Rami’s thirteen-year old daughter, Smadar was blown up by a Palestinian suicide bomber while out shopping with her friends, while Bassam’s ten year old daughter, Abir, was shot by an Israeli policeman while out buying candy with her friends near her school. From these two true stories, McCann has created a wonderful, hard-hitting yet tender novel, that seems to respect both traditions, cultures and religions.
The two men join a fellowship for parents of who have lost children to the conflict. They become friends. They share their stories together. They find that they understand each other on the deepest human level. It is as if they choose to become brothers.
Each man rows against the current of public opinion on their side of the fence in order to embrace the truth on the other side of the fence. In this way, instead of remaining small and insignificant cogs in a war machine, they become giants in the creation of peace and understanding.
Yet Rami and Bassam are nothing without their wives, Nurit and Salwa. Each woman develops a uniquely intimate understanding of her husband. The solidness of this love encourages each man to become free to reach the best of himself.

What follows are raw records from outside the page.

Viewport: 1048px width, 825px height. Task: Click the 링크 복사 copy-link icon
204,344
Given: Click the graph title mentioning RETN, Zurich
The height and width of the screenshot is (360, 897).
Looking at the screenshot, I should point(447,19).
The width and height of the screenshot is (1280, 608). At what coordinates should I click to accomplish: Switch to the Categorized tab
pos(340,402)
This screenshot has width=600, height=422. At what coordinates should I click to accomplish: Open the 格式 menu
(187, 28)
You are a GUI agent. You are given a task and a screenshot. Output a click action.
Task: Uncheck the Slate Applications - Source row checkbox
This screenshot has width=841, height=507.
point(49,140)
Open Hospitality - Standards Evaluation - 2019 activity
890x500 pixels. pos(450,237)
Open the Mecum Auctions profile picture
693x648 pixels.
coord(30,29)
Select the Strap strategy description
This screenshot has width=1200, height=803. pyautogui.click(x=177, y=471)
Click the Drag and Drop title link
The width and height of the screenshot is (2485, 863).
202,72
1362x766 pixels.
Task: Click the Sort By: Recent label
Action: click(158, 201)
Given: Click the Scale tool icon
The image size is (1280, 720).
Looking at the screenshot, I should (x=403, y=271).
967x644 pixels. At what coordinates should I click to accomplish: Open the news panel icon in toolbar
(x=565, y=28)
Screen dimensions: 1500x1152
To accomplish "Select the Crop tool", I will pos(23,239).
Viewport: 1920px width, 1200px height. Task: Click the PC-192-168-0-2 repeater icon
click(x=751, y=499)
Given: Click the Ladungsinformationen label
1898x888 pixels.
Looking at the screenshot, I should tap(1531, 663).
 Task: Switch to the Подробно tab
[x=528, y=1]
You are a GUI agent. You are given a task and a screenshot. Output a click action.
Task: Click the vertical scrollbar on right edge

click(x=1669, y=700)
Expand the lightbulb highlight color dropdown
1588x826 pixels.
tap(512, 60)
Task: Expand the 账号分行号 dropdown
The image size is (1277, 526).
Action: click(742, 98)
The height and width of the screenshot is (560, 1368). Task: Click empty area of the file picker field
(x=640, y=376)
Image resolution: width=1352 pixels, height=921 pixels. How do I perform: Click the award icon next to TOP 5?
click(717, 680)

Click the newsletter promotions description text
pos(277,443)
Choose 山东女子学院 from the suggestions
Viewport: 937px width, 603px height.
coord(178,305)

The novel places Rami’s and Bassan’s stories in an evolving political and ecological drama. The tragic history of both nations is remembered and the geography of the land is nurtured. In this way, the novel becomes an extraordinary hymn of hope arising from the ashes of the most violent and intractable conflict on the planet. The novel draws the key to the Kingdom in lyrical prose.
If you read one book in 2021, Apeirogon is the book to read. Gabriel Byrne is right. This is Colum McCann’s masterpiece.